Dia raih ponsel, dibukanya aplikasi wa. Armand?

"Ngapain sama Rafli? Katanya ga boleh berduaan dengan laki-laki?"

Nayla:
"Aku ga ngajak dia kok. Tiba-tiba aja dia muncul kayak jelangkung,"

Armand:
"Hahaha, jangan lupa baca ayat kursi. Biar jelangkung pergi."

Nayla:
"Dih, jelangkung yang ini ga mempan pake ayat kursi. Pake kursi mungkin yaa... Hahaha"

Armand:
"Coba aja..."

Nayla tersenyum sendiri membaca chatnya dengan Armand. Kembali dia merasakan desir aneh dalam hatinya.

"Apa sih, senyum senyum sendiri?" Rafli mencoba menengok ponsel Nayla.

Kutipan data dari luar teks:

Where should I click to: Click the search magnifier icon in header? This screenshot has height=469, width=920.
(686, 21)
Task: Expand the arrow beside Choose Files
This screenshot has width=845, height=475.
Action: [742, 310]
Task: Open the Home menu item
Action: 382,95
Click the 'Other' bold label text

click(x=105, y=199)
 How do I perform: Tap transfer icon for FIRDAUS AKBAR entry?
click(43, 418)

Tapi keburu di simpannya.

"Kepo!" Nayla bangkit dan membayar pesanannya yang sudah selesai.

"Nay... Aku tunggu ya? Ntar pulangnya bareng!" Rafli berteriak karena Nayla melangkah dengan cepat meninggalkannya.

"Ga usah. Aku bareng Rini!" Sahut Nayla dengan teriakan pula. Dia melambaikan tangan ke arah Rafli lalu berbelok ke ruang jurnalis.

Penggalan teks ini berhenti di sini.